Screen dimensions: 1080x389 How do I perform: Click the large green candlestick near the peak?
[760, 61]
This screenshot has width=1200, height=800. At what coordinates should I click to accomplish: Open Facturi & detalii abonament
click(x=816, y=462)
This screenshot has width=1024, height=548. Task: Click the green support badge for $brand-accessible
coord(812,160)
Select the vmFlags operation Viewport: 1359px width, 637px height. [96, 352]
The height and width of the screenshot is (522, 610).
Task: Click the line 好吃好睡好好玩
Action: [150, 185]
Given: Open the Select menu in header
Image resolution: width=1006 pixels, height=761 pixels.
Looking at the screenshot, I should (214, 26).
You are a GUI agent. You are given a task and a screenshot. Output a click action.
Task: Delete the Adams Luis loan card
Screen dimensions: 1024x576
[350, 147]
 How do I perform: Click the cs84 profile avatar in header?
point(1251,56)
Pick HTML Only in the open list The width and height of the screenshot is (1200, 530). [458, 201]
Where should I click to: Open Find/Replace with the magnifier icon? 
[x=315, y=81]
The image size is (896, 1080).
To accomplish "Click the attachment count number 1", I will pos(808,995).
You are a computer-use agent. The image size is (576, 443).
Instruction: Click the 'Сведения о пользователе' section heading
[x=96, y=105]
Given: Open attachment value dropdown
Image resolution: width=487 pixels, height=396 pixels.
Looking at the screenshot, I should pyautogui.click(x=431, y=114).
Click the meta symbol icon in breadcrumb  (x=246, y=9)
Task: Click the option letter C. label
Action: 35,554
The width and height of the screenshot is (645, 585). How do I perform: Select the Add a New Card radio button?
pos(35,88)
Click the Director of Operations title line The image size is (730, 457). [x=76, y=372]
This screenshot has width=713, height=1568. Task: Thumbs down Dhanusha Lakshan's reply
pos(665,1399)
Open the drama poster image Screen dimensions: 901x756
• • • • • • •
◆ Task details: When you reach the line that holds "Image resolution: width=1006", please copy it and every line after it through the end of the listing, exactly and with no other lines.

◆ Your response:
Image resolution: width=1006 pixels, height=761 pixels.
Looking at the screenshot, I should (214, 26).
You are a GUI agent. You are given a task and a screenshot. Output a click action.
Task: Delete the Adams Luis loan card
Screen dimensions: 1024x576
[350, 147]
 How do I perform: Click the cs84 profile avatar in header?
point(1251,56)
Pick HTML Only in the open list The width and height of the screenshot is (1200, 530). [458, 201]
Where should I click to: Open Find/Replace with the magnifier icon? 
[x=315, y=81]
The image size is (896, 1080).
To accomplish "Click the attachment count number 1", I will pos(808,995).
You are a computer-use agent. The image size is (576, 443).
Instruction: Click the 'Сведения о пользователе' section heading
[x=96, y=105]
Given: Open attachment value dropdown
Image resolution: width=487 pixels, height=396 pixels.
Looking at the screenshot, I should pyautogui.click(x=431, y=114).
Click the meta symbol icon in breadcrumb  (x=246, y=9)
Task: Click the option letter C. label
Action: 35,554
The width and height of the screenshot is (645, 585). How do I perform: Select the Add a New Card radio button?
pos(35,88)
Click the Director of Operations title line The image size is (730, 457). [x=76, y=372]
This screenshot has width=713, height=1568. Task: Thumbs down Dhanusha Lakshan's reply
pos(665,1399)
Open the drama poster image Screen dimensions: 901x756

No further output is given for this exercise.